Originally Posted by pampl
It only makes sense to argue against the most cogent or interesting arguments
This might be the first fragment of a thought of yours with which I agree. I will take it to heart and make this my last post on this subject. Feel free to have the last word.
I will apply my "faulty" way of thinking to the situation at hand and perhaps show you what I mean (unlikely that you will take the point, but others might).
This whole time I have been trying to assume that we were having a conversation about whether or not motive matters. This was, in any case, what *I* was discussing from the get-go. I've offered a neutral position on Freeman and noted along the way that the arguments against him should probably be examined on their merits.
But this doesn't seem to be what you're
discussing. You seem to be ignoring the points I'm making on the matter and dragging in nonsensical and off-topic matter and attempting to connect it with my argument here. I never called anyone a liar, nor did I charge anyone with conspiracy. Yet there you go bringing those ridiculous bad-faith comments into the discussion.
Here comes my "faulty" thinking: I think you're not at all motived by the philosophical question of whether or not motive matters when it comes to arguments. The more I interact with you the more I become convinced that what is motivating you is an intense emotional response to the situation with Freeman and you just want to see your side win. You saw your side win and gave me this:
Whining about bad faith apparently didn't help Freeman so apparently he also disagrees with your virtue-theory of logic.
Emotional ejaculation if I've ever seen it - and that was with my taking a neutral perspective on Freeman.

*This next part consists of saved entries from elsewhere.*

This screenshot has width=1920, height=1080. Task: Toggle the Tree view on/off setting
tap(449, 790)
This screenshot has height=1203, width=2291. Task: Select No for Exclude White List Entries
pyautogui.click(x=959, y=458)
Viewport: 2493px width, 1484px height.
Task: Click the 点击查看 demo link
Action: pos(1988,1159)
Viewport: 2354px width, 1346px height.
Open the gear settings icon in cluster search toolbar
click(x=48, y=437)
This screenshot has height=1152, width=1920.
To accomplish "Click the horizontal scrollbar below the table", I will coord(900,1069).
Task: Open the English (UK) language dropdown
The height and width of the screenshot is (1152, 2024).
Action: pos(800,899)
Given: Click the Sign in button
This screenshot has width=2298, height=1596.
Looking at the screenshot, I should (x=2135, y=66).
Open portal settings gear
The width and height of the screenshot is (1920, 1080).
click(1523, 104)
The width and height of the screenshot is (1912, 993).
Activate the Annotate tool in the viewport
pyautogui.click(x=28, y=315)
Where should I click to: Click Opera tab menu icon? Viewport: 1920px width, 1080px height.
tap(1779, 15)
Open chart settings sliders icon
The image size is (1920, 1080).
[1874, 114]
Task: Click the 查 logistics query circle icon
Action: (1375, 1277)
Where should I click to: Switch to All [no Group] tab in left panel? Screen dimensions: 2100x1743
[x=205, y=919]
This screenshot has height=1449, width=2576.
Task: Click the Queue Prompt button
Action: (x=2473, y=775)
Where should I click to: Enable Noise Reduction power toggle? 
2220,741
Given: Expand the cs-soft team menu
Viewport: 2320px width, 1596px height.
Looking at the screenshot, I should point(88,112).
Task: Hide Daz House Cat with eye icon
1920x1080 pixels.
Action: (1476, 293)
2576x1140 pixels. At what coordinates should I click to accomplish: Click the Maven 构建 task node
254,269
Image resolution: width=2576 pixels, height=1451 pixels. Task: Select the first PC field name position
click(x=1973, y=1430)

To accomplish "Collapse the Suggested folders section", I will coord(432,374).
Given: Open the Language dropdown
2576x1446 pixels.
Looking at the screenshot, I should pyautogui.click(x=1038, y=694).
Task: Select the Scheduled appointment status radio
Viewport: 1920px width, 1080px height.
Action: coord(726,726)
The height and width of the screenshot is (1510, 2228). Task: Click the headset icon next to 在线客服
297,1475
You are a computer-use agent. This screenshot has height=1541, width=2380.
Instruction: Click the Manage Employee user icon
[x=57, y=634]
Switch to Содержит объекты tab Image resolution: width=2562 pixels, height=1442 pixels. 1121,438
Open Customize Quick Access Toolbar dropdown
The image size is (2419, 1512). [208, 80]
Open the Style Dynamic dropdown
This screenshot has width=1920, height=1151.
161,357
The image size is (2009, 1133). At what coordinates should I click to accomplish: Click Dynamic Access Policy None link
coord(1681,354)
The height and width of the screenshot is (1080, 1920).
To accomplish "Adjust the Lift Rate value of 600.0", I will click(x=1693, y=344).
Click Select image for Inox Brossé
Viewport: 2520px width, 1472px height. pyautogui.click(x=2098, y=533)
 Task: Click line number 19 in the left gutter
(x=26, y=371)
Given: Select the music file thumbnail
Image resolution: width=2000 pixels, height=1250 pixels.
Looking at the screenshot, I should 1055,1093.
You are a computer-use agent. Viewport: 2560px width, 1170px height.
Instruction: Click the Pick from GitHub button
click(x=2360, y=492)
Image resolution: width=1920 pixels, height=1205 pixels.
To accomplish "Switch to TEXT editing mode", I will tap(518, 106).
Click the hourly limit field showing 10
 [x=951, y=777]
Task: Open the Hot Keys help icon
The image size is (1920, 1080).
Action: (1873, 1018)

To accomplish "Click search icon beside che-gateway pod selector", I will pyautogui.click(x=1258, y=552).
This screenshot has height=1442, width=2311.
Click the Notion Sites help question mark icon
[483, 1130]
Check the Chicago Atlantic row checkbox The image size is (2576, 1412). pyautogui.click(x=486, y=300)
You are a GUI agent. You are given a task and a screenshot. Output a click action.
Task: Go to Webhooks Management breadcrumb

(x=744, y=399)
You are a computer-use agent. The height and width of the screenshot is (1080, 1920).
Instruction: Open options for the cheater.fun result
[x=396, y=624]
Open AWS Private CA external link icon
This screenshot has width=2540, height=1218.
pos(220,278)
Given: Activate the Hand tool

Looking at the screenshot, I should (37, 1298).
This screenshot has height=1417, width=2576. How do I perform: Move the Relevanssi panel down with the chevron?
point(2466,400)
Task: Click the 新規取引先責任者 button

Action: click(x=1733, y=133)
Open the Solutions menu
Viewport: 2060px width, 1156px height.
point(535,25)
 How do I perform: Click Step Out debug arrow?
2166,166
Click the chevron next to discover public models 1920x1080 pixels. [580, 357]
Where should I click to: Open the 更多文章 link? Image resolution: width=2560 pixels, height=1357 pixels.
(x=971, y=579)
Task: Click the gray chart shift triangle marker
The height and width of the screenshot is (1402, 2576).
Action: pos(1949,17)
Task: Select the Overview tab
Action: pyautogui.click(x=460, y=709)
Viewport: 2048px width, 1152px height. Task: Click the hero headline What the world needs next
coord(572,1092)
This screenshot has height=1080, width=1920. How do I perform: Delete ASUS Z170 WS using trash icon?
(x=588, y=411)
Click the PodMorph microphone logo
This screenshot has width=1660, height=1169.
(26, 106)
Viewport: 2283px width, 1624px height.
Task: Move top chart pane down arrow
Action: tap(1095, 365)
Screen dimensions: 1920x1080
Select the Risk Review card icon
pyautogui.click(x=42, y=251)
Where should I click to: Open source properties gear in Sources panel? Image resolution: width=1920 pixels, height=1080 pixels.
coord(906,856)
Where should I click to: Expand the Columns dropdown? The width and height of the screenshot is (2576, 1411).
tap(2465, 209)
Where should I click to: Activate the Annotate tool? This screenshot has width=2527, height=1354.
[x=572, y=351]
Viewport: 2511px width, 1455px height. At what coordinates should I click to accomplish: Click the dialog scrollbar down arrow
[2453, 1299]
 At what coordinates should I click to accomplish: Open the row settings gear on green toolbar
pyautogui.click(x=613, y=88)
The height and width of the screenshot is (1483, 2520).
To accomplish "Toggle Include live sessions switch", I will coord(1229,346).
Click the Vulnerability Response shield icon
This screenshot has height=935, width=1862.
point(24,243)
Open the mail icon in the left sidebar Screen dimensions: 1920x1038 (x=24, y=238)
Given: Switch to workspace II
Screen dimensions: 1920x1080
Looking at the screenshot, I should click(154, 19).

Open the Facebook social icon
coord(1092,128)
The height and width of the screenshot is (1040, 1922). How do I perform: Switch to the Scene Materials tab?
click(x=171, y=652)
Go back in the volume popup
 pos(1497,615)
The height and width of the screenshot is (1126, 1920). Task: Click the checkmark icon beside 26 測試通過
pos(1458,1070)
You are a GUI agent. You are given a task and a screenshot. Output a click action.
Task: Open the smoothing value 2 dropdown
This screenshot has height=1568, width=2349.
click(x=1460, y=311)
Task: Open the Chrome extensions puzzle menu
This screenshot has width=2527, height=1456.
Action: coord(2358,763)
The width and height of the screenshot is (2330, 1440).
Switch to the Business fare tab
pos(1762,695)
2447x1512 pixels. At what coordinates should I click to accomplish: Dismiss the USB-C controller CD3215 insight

So - my assessment is that attempting to argue with you on the merits of this issue will be fruitless. I do not believe it is the issue that is actually motiving you and as a result nothing I will say (or have said) will get through to you. Therefore I will cut my losses and stop wasting my time trying to convince someone who isn't actually interested in the topic at hand
. You will just keep introducing new and ever-increasingly creative straw men.